C’est en effet la première fois que, dans une loi, on reconnaissait l’existence de retards dans les DOM et qu’on posait le principe d’un rattrapage. La bataille pour la reconnaissance des spécificités des DOM et pour l’élaboration et la mise en œuvre d’une politique adéquate vient de recevoir, en ce 12 août 2004, un très mauvais coup.


Michel Vergoz, décrédibilisé

Le 27 juillet dernier, réagissant à propos de l’amendement Virapoullé sur les T.O.S., Michel Vergoz déclarait : "Pour nous, il n’y a aucune victoire sur ce dossier. Ce qui est à déplorer, c’est que le transfert des TOS soit acquis. (...) L’amendement Virapoullé revenait à dire “oui” au transfert des TOS. Nous ne voulons pas de cette politique du pire, fût-elle la moins pire, car elle porte atteinte à l’unité de la communauté éducative et déstructure l’éducation nationale. Pour ma part, je ne crois pas au rattrapage des TOS. En disant qu’il est repoussé aux calendes grecques, c’est entériner le fait qu’il n’est pas prêt de se faire. C’est insoutenable politiquement et injurieux à l’égard de l’Éducation nationale. Nous nous engageons à revenir sur cette réforme si nous remportons les élections de 2007".
Nous écrivions alors que l’engagement de revenir sur la réforme en 2007, en cas d’alternance, aurait mérité d’être pris par les responsables nationaux du PS. À commencer par son premier secrétaire, François Hollande. Question de crédibilité.

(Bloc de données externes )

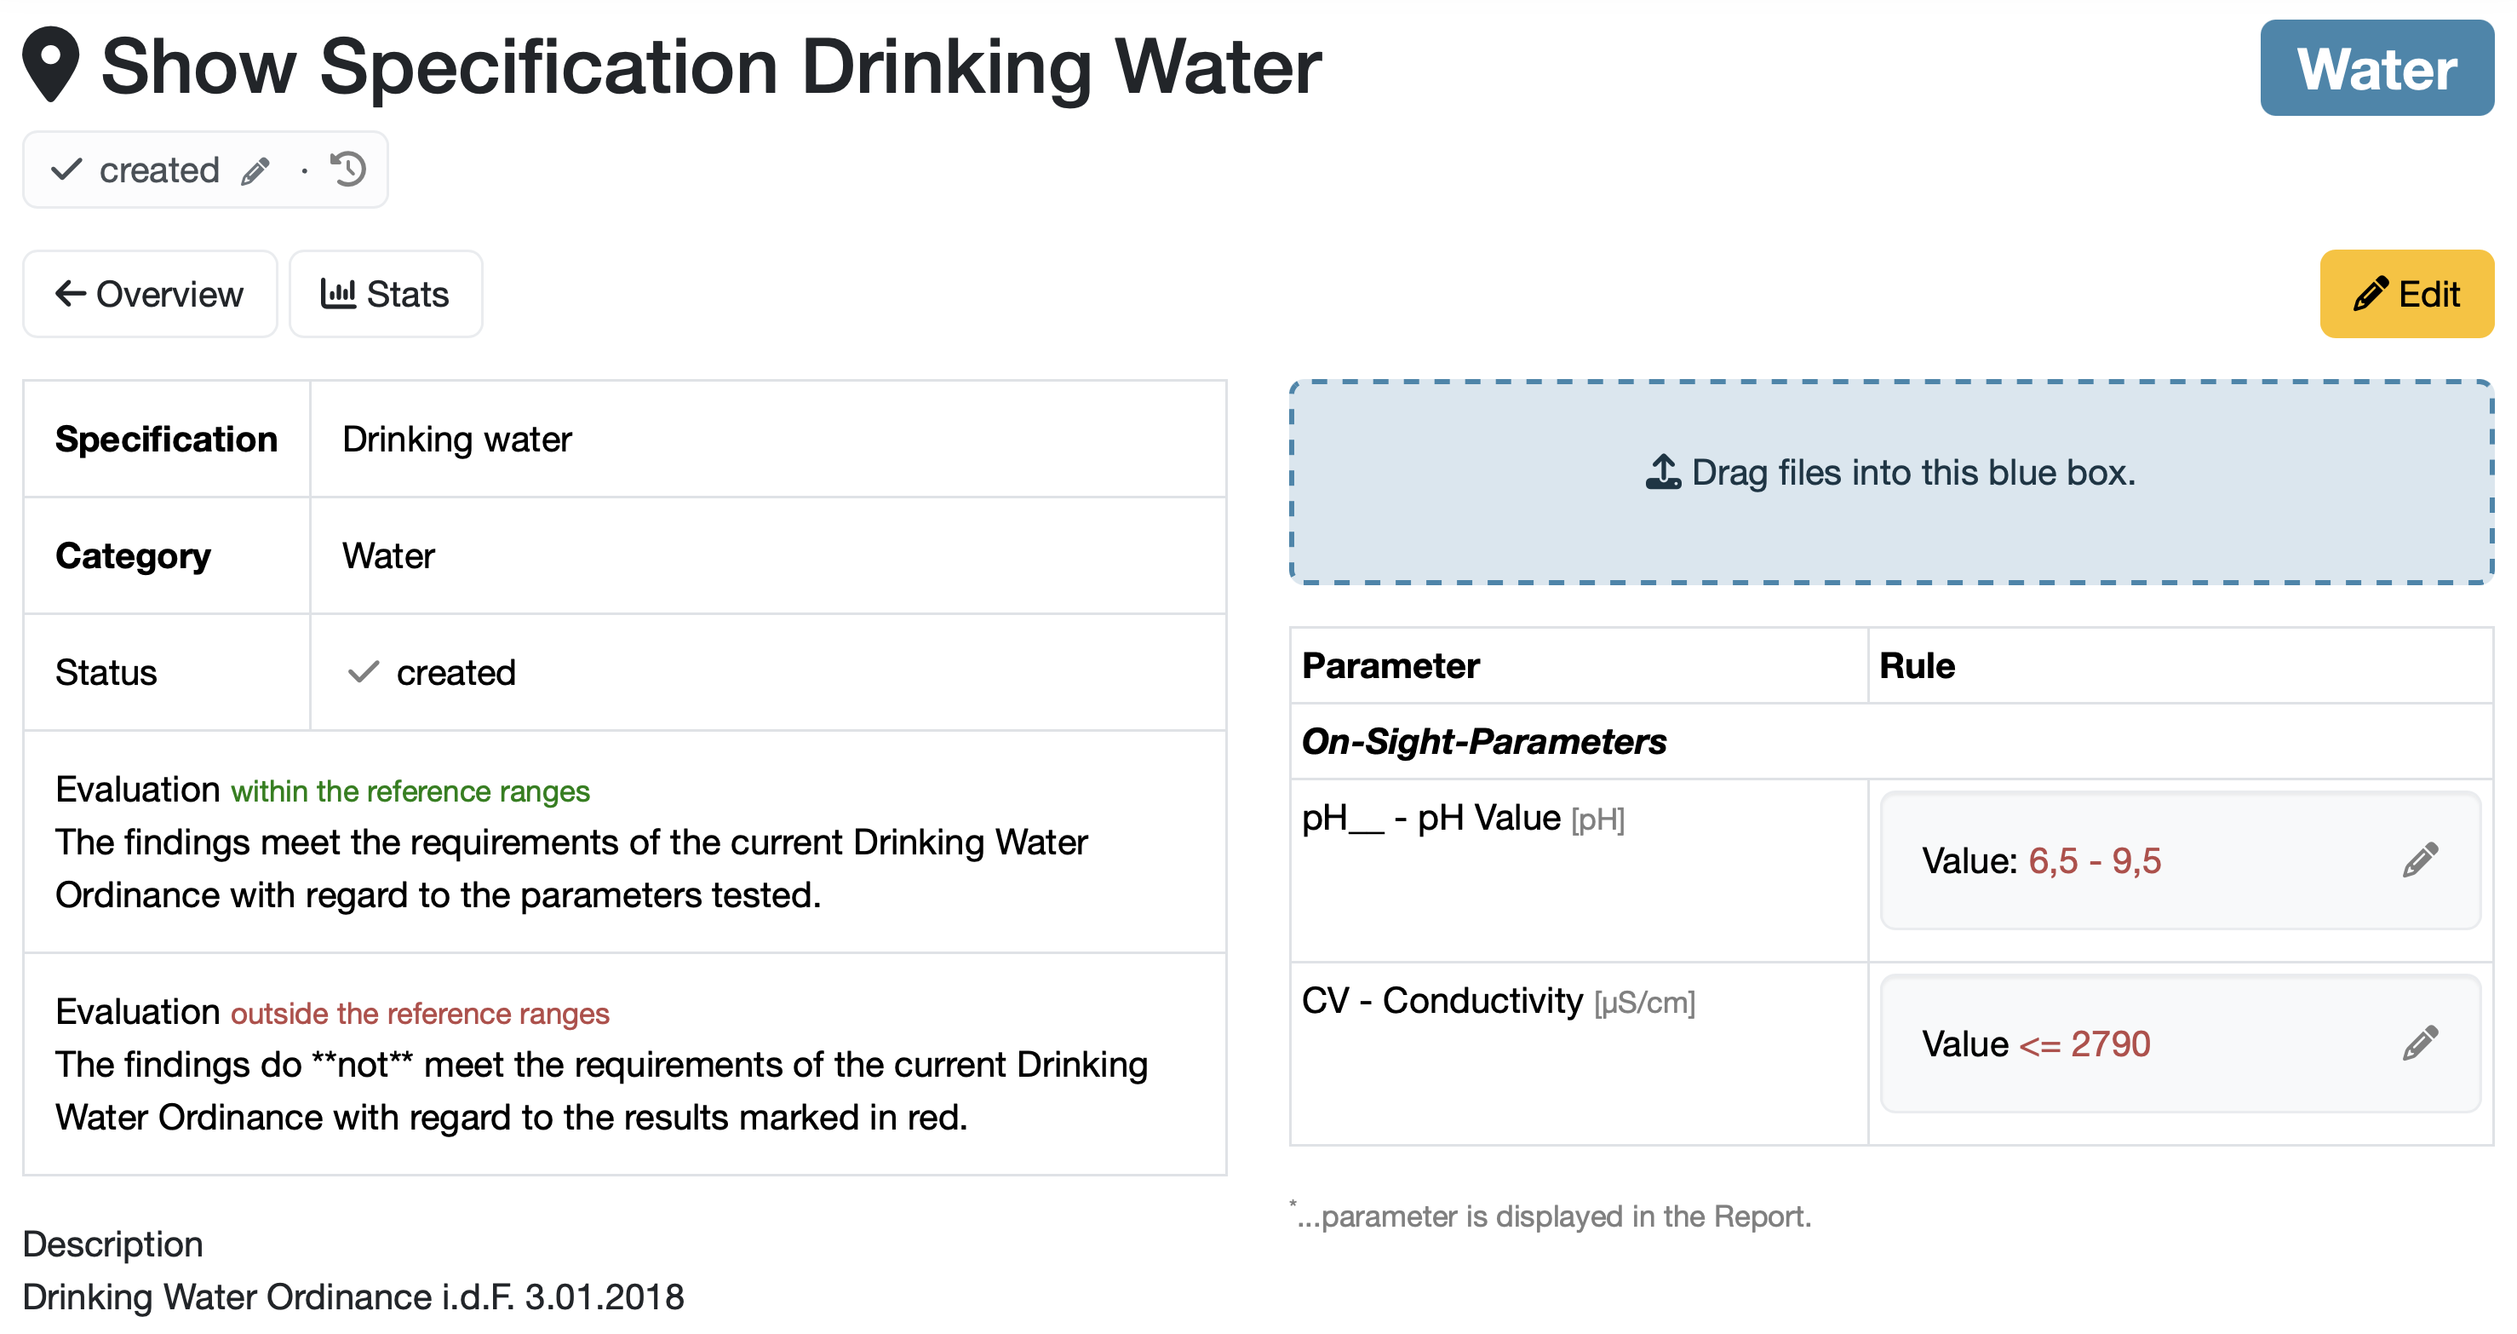Viewport: 2517px width, 1334px height.
Task: Click the blue Water category badge
Action: coord(2375,68)
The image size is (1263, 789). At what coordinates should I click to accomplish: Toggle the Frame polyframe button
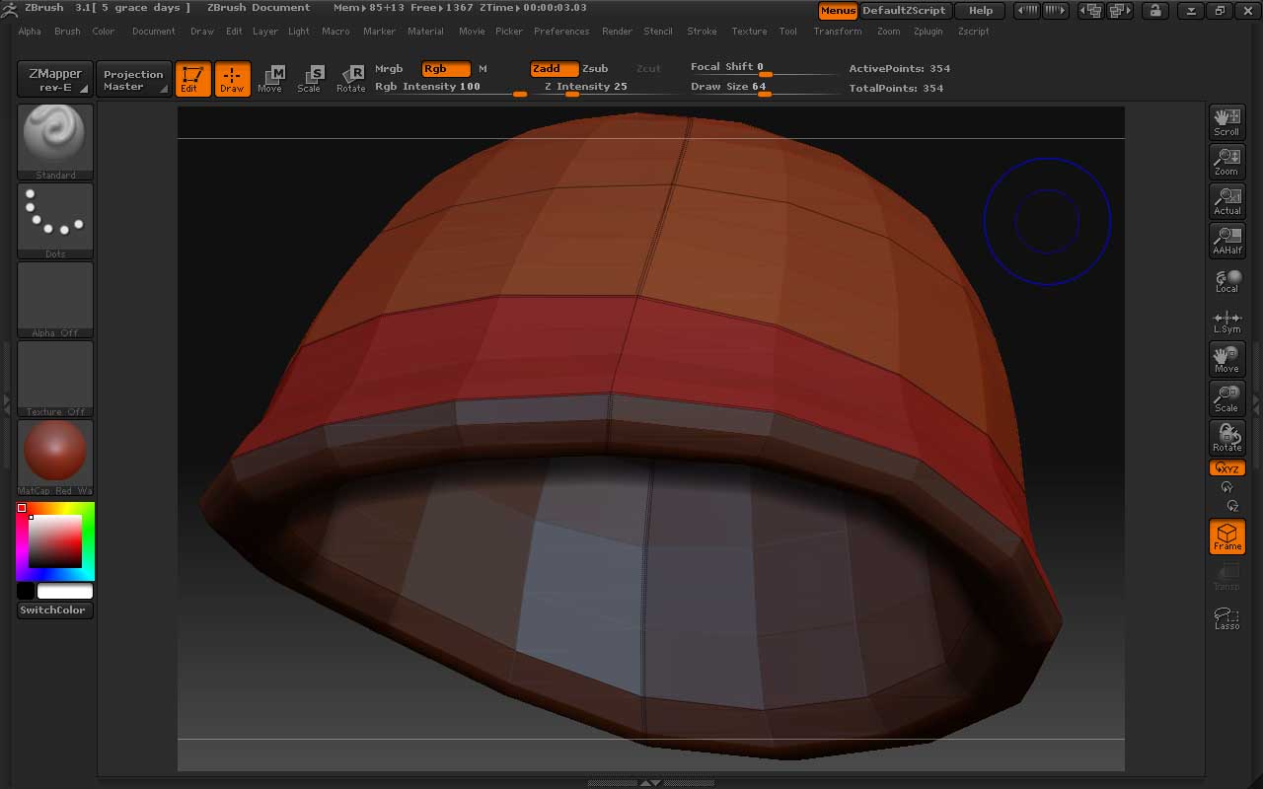[1226, 537]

Il aurait en effet fallu que Michel Vergoz précise par quelles voies et par quels moyens il compte revenir en 2007 sur la réforme et, plus précisément, sur son seul volet réunionnais, qui semblait être l’unique préoccupation de l’élu socialiste.
Avec l’épisode récent du recours de soixante députés socialistes - dont François Hollande -, nous savons que Michel Vergoz a parlé en l’air.
Les requérants n’ont pas contesté le transfert des TOS. Au nom du principe d’égalité, ils demandaient que ce transfert se fasse dans les DOM aux mêmes conditions qu’en Métropole. Sur ce point, ils ont été suivis par le Conseil constitutionnel.
Nous savons donc maintenant que le point de vue de Michel Vergoz sur le sujet était à l’opposé de celui de ses camarades parisiens. Et, comme on peut l’imaginer, Michel Vergoz a certainement été consulté par sa direction nationale avant le dépôt du recours. Au cas où il aurait donné son accord, il tiendrait donc un double langage. Cela appelle en tout cas une mise au point.
Toujours est-il que nous voyons mal comment le premier secrétaire fédéral aurait pu aller contre la volonté de son parti et réclamer, en 2007, une remise en cause du transfert des TOS.
L’amendement Virapoullé, plus ou moins remanié par le gouvernement, donnait un sursis, qui rendait possible une remise en cause. Le recours socialiste et la décision du Conseil constitutionnel qu’il a entraînée ruinent totalement cet espoir.
Maintenant, une chose est claire : à chaque fois que Michel Vergoz prendra, au nom de son parti, un engagement quelconque, on ne manquera pas de s’interroger et de se demander si le secrétaire fédéral socialiste n’est pas en train de nous rouler dans la farine.